Nebraska residents may be aware that federal regulations restrict the amount of time that truck and bus drivers can spend behind the wheel. The regulations are in place to prevent accidents involving heavy commercial vehicles caused by fatigued drivers, but accident investigators have long complained that the paper logs that used by drivers to keep track of their hours can be easily falsified or altered.
Electronic devices are more difficult to tamper with, and the Federal Motor Carrier Safety Administration says that a December 2015 change in the rules will make them the required way for about 3 million bus and truck drivers to keep track of their hours worked and miles driven. The electronic devices record the vehicle's position and movement as well as the length of time that the engine has been in use and the amount of distance the vehicle has covered.
Truck owners and the operators of small fleets of commercial vehicles have resisted the change to electronic vehicle monitoring. They cite concerns over costs and also claim that the data recorded will be available to their customers and used to apply pressure to keep trucks moving. The Owner-Operator Independent Drivers Association even filed a lawsuit seeking to block the new FMCSA regulation. However, the FMCSA believes that electronic vehicle monitoring will save about $1 billion each year due to reduced paperwork and about 26 lives each year due to fewer commercial vehicle accidents.

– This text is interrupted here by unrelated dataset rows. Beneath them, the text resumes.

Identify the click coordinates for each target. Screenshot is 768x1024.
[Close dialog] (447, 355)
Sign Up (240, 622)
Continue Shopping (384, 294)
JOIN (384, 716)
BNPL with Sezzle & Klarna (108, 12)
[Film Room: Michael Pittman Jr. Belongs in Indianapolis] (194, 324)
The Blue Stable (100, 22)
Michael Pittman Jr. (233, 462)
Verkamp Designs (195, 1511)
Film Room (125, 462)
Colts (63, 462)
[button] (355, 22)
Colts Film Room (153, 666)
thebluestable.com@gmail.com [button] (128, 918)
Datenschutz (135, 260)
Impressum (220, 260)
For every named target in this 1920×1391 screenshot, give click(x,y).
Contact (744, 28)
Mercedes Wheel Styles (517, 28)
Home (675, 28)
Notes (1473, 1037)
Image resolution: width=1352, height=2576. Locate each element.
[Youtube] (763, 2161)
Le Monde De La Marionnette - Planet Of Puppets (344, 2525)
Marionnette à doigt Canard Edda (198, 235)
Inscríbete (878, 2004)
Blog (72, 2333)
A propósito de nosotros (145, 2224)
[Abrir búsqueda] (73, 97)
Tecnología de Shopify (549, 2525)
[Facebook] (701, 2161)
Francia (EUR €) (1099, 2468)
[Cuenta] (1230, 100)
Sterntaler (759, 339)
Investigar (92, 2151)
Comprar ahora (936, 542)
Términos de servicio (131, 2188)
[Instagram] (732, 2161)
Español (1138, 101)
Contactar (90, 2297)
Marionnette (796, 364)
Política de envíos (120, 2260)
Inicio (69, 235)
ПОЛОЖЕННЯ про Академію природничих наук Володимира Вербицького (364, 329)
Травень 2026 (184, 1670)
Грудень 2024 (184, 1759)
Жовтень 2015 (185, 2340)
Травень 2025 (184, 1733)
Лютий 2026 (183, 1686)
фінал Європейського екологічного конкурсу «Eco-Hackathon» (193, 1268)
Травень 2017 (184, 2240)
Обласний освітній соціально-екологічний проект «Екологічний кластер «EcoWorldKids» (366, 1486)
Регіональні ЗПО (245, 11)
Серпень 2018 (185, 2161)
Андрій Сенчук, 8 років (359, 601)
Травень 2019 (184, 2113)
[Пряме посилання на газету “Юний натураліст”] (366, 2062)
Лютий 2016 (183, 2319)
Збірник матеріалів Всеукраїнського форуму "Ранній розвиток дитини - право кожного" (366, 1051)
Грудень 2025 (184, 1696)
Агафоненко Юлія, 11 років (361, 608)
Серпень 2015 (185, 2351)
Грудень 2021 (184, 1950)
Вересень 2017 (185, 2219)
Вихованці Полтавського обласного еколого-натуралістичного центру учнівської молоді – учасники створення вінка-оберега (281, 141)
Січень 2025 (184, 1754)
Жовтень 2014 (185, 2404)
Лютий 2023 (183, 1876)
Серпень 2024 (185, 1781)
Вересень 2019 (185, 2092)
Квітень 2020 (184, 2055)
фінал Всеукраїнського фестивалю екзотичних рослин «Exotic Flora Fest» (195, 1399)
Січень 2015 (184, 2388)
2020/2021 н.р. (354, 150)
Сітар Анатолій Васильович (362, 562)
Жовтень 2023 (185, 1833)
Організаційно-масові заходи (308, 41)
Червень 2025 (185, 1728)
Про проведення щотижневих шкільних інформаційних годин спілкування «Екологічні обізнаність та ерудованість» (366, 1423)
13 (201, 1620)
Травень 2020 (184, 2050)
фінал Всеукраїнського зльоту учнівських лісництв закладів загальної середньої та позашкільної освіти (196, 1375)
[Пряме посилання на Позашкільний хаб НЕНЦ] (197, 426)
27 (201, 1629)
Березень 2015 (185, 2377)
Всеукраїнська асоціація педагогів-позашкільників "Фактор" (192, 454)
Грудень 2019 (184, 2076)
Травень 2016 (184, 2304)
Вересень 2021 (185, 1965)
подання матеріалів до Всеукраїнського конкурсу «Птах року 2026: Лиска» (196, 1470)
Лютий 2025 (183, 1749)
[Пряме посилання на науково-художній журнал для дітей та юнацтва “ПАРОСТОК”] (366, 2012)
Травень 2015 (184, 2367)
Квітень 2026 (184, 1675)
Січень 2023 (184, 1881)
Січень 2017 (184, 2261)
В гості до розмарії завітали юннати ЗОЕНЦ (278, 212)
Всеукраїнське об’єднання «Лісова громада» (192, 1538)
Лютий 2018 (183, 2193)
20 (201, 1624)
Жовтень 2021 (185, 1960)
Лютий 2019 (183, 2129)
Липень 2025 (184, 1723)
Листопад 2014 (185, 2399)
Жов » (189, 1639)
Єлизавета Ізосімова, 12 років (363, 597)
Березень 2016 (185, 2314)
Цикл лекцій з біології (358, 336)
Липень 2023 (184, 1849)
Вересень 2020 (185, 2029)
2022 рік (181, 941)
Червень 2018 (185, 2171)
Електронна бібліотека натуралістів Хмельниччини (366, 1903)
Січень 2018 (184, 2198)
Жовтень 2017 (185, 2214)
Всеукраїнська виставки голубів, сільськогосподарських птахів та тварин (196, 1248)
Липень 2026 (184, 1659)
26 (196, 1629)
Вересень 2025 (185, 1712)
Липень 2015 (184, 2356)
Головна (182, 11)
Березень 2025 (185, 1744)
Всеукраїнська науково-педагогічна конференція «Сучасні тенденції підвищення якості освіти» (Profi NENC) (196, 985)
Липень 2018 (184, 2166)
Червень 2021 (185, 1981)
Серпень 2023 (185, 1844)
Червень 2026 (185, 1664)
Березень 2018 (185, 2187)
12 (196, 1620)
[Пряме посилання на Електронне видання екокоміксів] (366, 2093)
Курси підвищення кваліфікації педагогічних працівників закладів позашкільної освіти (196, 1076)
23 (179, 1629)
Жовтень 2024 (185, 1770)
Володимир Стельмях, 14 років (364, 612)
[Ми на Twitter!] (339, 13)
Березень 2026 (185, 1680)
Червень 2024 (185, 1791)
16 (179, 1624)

Accidents involving a fatigued truck driver often result in death or catastrophic injuries for other road users, and both drivers and their employers could face civil and criminal sanctions if it is discovered that federal safety regulations were violated. Personal injury attorneys may review accident reports and witness accounts and file lawsuits on behalf of accident victims when there are indications that a truck driver may have fallen asleep at the wheel.